◆ **Given instruction**
Copy out the rows below, putting "Fees" in place of "Tariffs" and leaving every other part unchanged.

◆ **Raw records**

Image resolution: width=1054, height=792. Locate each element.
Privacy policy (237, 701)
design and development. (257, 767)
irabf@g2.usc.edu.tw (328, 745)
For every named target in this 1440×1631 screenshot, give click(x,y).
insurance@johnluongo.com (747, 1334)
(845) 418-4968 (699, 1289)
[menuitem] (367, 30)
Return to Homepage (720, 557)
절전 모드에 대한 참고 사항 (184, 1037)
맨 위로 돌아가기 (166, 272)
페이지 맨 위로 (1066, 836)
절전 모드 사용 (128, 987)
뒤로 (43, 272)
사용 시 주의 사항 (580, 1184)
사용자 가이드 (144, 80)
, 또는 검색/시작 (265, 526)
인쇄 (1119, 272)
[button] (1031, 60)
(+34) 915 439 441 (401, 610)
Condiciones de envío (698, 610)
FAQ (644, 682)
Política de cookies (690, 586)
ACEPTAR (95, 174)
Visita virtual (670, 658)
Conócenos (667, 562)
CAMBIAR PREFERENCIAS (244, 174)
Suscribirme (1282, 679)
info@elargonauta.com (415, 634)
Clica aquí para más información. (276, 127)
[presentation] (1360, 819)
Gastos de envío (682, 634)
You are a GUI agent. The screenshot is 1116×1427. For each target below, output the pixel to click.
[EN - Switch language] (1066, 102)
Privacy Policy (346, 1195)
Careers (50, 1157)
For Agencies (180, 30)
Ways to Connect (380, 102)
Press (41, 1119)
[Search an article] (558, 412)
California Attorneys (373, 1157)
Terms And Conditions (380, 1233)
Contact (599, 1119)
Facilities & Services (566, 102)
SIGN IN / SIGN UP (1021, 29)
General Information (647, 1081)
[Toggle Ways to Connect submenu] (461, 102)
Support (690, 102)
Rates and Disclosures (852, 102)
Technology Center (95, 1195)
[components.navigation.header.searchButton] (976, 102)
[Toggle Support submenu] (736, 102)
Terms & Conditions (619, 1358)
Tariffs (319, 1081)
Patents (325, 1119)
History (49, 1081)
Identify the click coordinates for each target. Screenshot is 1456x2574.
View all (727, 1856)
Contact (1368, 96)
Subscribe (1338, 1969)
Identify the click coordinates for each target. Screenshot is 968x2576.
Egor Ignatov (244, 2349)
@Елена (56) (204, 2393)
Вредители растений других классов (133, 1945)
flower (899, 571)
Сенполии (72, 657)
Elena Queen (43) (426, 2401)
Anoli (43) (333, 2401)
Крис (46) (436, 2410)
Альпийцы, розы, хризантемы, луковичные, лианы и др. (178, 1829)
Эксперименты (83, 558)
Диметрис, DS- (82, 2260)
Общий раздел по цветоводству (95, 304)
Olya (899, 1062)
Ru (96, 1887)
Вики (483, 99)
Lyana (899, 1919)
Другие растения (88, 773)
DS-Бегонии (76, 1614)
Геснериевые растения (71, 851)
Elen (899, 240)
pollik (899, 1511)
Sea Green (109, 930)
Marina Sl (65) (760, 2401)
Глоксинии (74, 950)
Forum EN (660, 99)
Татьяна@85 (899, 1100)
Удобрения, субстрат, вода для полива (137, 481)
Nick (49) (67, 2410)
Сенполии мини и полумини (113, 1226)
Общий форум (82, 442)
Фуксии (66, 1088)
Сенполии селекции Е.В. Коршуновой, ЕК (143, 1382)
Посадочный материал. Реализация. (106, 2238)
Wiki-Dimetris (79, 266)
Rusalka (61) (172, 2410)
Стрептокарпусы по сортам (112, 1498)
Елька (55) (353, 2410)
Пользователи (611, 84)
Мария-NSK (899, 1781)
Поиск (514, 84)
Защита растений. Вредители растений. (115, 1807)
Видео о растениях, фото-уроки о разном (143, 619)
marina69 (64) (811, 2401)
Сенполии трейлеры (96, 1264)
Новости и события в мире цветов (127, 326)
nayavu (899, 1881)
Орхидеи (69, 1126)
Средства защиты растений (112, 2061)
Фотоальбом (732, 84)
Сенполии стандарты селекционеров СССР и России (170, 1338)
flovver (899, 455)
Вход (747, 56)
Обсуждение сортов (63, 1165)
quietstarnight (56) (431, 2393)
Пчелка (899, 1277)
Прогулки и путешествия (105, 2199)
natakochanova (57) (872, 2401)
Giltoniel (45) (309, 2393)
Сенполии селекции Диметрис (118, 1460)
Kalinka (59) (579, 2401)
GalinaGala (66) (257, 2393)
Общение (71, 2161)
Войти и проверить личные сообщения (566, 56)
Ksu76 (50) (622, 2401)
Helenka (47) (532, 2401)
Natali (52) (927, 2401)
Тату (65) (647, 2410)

◆ **Problem solution**
Image resolution: width=1054, height=792. Locate each element.
Privacy policy (237, 701)
design and development. (257, 767)
irabf@g2.usc.edu.tw (328, 745)
For every named target in this 1440×1631 screenshot, give click(x,y).
insurance@johnluongo.com (747, 1334)
(845) 418-4968 (699, 1289)
[menuitem] (367, 30)
Return to Homepage (720, 557)
절전 모드에 대한 참고 사항 (184, 1037)
맨 위로 돌아가기 (166, 272)
페이지 맨 위로 (1066, 836)
절전 모드 사용 (128, 987)
뒤로 (43, 272)
사용 시 주의 사항 (580, 1184)
사용자 가이드 (144, 80)
, 또는 검색/시작 (265, 526)
인쇄 (1119, 272)
[button] (1031, 60)
(+34) 915 439 441 (401, 610)
Condiciones de envío (698, 610)
FAQ (644, 682)
Política de cookies (690, 586)
ACEPTAR (95, 174)
Visita virtual (670, 658)
Conócenos (667, 562)
CAMBIAR PREFERENCIAS (244, 174)
Suscribirme (1282, 679)
info@elargonauta.com (415, 634)
Clica aquí para más información. (276, 127)
[presentation] (1360, 819)
Gastos de envío (682, 634)
You are a GUI agent. The screenshot is 1116×1427. For each target below, output the pixel to click.
[EN - Switch language] (1066, 102)
Privacy Policy (346, 1195)
Careers (50, 1157)
For Agencies (180, 30)
Ways to Connect (380, 102)
Press (41, 1119)
[Search an article] (558, 412)
California Attorneys (373, 1157)
Terms And Conditions (380, 1233)
Contact (599, 1119)
Facilities & Services (566, 102)
SIGN IN / SIGN UP (1021, 29)
General Information (647, 1081)
[Toggle Ways to Connect submenu] (461, 102)
Support (690, 102)
Rates and Disclosures (852, 102)
Technology Center (95, 1195)
[components.navigation.header.searchButton] (976, 102)
[Toggle Support submenu] (736, 102)
Terms & Conditions (619, 1358)
Fees (319, 1081)
Patents (325, 1119)
History (49, 1081)
Identify the click coordinates for each target. Screenshot is 1456x2574.
View all (727, 1856)
Contact (1368, 96)
Subscribe (1338, 1969)
Identify the click coordinates for each target. Screenshot is 968x2576.
Egor Ignatov (244, 2349)
@Елена (56) (204, 2393)
Вредители растений других классов (133, 1945)
flower (899, 571)
Сенполии (72, 657)
Elena Queen (43) (426, 2401)
Anoli (43) (333, 2401)
Крис (46) (436, 2410)
Альпийцы, розы, хризантемы, луковичные, лианы и др. (178, 1829)
Эксперименты (83, 558)
Диметрис, DS- (82, 2260)
Общий раздел по цветоводству (95, 304)
Olya (899, 1062)
Ru (96, 1887)
Вики (483, 99)
Lyana (899, 1919)
Другие растения (88, 773)
DS-Бегонии (76, 1614)
Геснериевые растения (71, 851)
Elen (899, 240)
pollik (899, 1511)
Sea Green (109, 930)
Marina Sl (65) (760, 2401)
Глоксинии (74, 950)
Forum EN (660, 99)
Татьяна@85 (899, 1100)
Удобрения, субстрат, вода для полива (137, 481)
Nick (49) (67, 2410)
Сенполии мини и полумини (113, 1226)
Общий форум (82, 442)
Фуксии (66, 1088)
Сенполии селекции Е.В. Коршуновой, ЕК (143, 1382)
Посадочный материал. Реализация. (106, 2238)
Wiki-Dimetris (79, 266)
Rusalka (61) (172, 2410)
Стрептокарпусы по сортам (112, 1498)
Елька (55) (353, 2410)
Пользователи (611, 84)
Мария-NSK (899, 1781)
Поиск (514, 84)
Защита растений. Вредители растений. (115, 1807)
Видео о растениях, фото-уроки о разном (143, 619)
marina69 (64) (811, 2401)
Сенполии трейлеры (96, 1264)
Новости и события в мире цветов (127, 326)
nayavu (899, 1881)
Орхидеи (69, 1126)
Средства защиты растений (112, 2061)
Фотоальбом (732, 84)
Сенполии стандарты селекционеров СССР и России (170, 1338)
flovver (899, 455)
Вход (747, 56)
Обсуждение сортов (63, 1165)
quietstarnight (56) (431, 2393)
Пчелка (899, 1277)
Прогулки и путешествия (105, 2199)
natakochanova (57) (872, 2401)
Giltoniel (45) (309, 2393)
Сенполии селекции Диметрис (118, 1460)
Kalinka (59) (579, 2401)
GalinaGala (66) (257, 2393)
Общение (71, 2161)
Войти и проверить личные сообщения (566, 56)
Ksu76 (50) (622, 2401)
Helenka (47) (532, 2401)
Natali (52) (927, 2401)
Тату (65) (647, 2410)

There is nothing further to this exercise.